As Merrill Lynch said, students who ask well thought-out and well-educated questions are always impressive. It is important that you make it clear to interviewers that you’ve took time to learn as much information as possible about the position you are applying for.
Though your investment banking interview could be stressful, you should keep a clear mind as to formulate questions during the process. Ask some follow up questions that interest you during the discussion and ask for clarification or more information. You can also use this tactic during the second round of interviews as some interviewers like to start by letting you to ask.
If you are really out of questions to ask, say this: “I’ve actually asked all the questions I wanted to ask, so far, but may I ask what the next step is?" This shows your interest in continuing with the process.
Ask Only Good Questions
Don’t ask basic questions that can be answered by attending an employer presentation or reviewing the website. Have three or four intelligent questions ready, e.g. asking about the interviewer’s background or what he or she thinks would make a great analyst, trader, etc.
Sample of Good Questions
Man is not born equal. Take interns as an example, some are exposed to intensive training while some others do copy typing. Ask intellegent questions would help getting a good deal. Consider these:
- What would be my summer responsibilities? How do these roles compare with that of a full-time associate? Try to make sure the answer you receive is as specific as possible.

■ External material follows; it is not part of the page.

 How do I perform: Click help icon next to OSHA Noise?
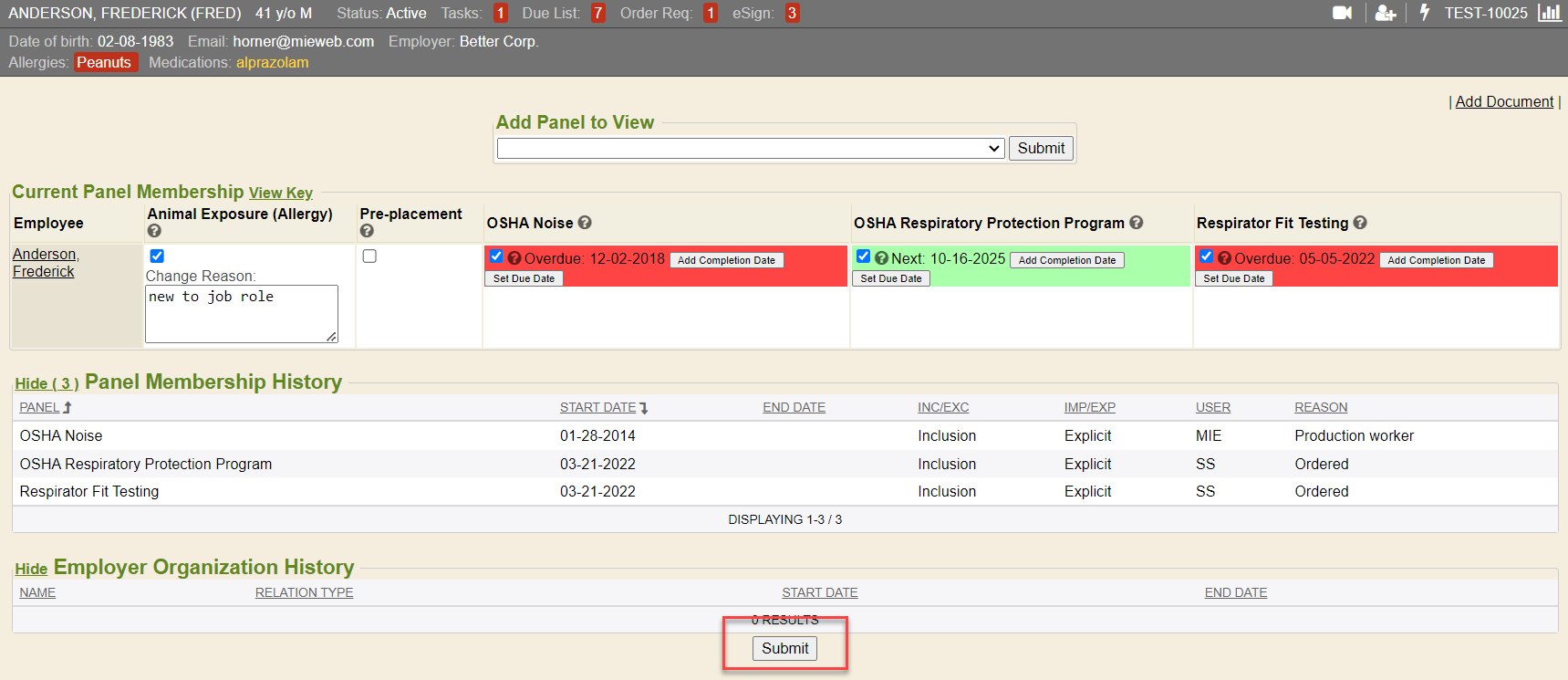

- How many summer interns were given permanent job offers in the last year and what’s the percentage? This shows you're interested in opportunities after graduation at the firm.
- Would you rotate interns among departments? Let them know if you have a specific department that you want to work in.
Tips from Citigroup
Try to attend as many recruiting events as possible, where you will have the opportunity to talk to employees, and find out more about what they do on a day-to-day basis and get a better feel for the position and/or industry. You should go to these recruiting events with a number of key questions to ask company representatives, e.g.:
- What do you do on a day-to-day basis?
- What do you think are the key skills you need to do your job?
- What attracted you to the financial services industry and why?